COVID-19 and lung cancer: risks, mechanisms and treatment interactions

Abstract

Cases of the 2019 novel coronavirus also known as severe acute respiratory syndrome coronavirus 2 (SARS-CoV-2) continue to rise worldwide. To date, there is no effective treatment. Clinical management is largely symptomatic, with organ support in intensive care for critically ill patients. The first phase I trial to test the efficacy of a vaccine has recently begun, but in the meantime there is an urgent need to decrease the morbidity and mortality of severe cases. It is known that patients with cancer are more susceptible to infection than individuals without cancer because of their systemic immunosuppressive state caused by the malignancy and anticancer treatments. Therefore, these patients might be at increased risk of pulmonary complications from COVID-19. The SARS-CoV-2 could in some case induce excessive and aberrant non-effective host immune responses that are associated with potentially fatal severe lung injury and patients can develop acute respiratory distress syndrome (ARDS). Cytokine release syndrome and viral ARDS result from uncontrolled severe acute inflammation. Acute lung injury results from inflammatory monocyte and macrophage activation in the pulmonary luminal epithelium which lead to a release of proinflammatory cytokines including interleukin (IL)-6, IL-1 and tumor necrosis factor-α. These cytokines play a crucial role in immune-related pneumonitis, and could represent a promising target when the infiltration is T cell predominant or there are indirect signs of high IL-6-related inflammation, such as elevated C-reactive protein. A monoclonal anti-IL-6 receptor antibody, tocilizumab has been administered in a number of cases in China and Italy. Positive clinical and radiological outcomes have been reported. These early findings have led to an ongoing randomized controlled clinical trial in China and Italy. While data from those trials are eagerly awaited, patients' management will continue to rely for the vast majority on local guidelines. Among many other aspects, this crisis has proven that different specialists must join forces to deliver the best possible care to patients.

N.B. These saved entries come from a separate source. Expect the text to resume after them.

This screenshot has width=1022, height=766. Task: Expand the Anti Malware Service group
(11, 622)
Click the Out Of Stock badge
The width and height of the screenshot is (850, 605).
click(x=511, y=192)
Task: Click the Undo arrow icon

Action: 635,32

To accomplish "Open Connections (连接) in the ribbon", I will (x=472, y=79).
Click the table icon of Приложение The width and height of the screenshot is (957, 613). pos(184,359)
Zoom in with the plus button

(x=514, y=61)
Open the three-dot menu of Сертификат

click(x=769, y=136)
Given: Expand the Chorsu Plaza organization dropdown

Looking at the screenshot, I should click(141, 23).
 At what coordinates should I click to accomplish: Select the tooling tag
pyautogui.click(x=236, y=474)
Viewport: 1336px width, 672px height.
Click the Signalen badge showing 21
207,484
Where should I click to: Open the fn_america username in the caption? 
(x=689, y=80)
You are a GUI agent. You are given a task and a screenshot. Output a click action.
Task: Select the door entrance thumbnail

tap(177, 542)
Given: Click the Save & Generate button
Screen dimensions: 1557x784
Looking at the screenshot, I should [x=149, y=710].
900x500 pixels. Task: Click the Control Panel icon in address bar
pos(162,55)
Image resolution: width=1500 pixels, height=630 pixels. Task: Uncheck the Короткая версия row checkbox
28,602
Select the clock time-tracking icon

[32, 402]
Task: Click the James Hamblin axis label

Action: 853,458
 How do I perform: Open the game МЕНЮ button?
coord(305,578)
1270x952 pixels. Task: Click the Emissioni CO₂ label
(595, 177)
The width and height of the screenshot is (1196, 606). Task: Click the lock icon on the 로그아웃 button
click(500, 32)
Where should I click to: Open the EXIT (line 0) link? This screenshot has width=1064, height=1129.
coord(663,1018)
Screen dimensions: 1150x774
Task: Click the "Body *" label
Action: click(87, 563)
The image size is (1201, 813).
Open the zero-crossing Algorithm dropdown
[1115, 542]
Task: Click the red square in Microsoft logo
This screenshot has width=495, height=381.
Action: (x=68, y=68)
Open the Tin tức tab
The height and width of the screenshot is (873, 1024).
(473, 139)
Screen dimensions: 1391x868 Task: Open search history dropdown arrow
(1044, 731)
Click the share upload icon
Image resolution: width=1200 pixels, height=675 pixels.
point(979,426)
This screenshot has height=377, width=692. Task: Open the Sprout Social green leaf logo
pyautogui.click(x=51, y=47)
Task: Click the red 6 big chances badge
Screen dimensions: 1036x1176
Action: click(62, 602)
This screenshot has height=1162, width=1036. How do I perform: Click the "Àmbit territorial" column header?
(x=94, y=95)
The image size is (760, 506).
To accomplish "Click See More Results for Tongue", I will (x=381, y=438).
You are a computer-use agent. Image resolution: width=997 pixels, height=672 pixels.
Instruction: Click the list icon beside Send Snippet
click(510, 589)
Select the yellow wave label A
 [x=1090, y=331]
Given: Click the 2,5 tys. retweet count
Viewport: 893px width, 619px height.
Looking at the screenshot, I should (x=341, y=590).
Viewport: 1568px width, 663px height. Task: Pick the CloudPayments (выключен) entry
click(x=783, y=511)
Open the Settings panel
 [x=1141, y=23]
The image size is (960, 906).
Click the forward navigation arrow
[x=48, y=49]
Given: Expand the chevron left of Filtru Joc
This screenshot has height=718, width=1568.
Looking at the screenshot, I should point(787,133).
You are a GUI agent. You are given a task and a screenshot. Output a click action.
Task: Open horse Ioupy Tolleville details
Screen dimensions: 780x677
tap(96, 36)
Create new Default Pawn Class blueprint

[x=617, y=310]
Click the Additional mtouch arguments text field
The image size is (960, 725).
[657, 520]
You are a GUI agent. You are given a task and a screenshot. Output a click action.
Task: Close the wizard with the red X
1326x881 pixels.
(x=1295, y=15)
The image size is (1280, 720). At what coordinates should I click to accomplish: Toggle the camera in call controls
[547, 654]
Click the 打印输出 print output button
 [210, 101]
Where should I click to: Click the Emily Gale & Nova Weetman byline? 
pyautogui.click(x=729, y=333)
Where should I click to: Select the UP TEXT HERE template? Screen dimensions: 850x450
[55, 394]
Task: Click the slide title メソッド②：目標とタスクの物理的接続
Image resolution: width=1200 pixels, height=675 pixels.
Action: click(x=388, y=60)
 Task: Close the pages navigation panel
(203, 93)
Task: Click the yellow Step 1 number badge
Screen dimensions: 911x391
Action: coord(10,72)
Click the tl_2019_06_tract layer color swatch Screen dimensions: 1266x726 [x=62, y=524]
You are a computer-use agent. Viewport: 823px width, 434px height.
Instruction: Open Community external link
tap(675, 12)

Keywords: T-Lymphocytes; immunity; lung neoplasms.

Figure 1

Chest CT showing typical ground glass opacities in acute respiratory distress syndrome, in this case in a lung cancer patient with COVID-19.

Figure 2

Autocrine macrophage activation. The hallmark of pathogenesis of macrophage activation syndrome, as can be seen in COVID-19, is the overproduction of IL-1β by tissues macrophages. IL-1β, as well as other proinflammatory cytokines, acts through autocrine stimulation on macrophages leading to a vicious cycle of cytokine production and hyperinflammation. gp130, glycoprotein 130; IFN, interferon; IL, interleukin; R, receptor; TLR, toll-like receptor; TNF, tumor necrosis factor.

Figure 3

Acute inflammation in COVID-19 and treatment strategies. In response to the viral infection, inflammatory monocyte and macrophage activation in the pulmonary luminal epithelium leads to a massive release of proinflammatory cytokines including IL-6, IL-1 and TNF-α (the different treatment strategy should be highlighted). These are potential targets currently under investigation. DAMPS, damage-associated molecular patterns; gp130, glycoprotein 130; IFN, interferon;IL, interleukin; JAK, Janus kinase; R, receptor; sIL-6R, soluble IL-6 receptor;TNF, tumor necrosis factor.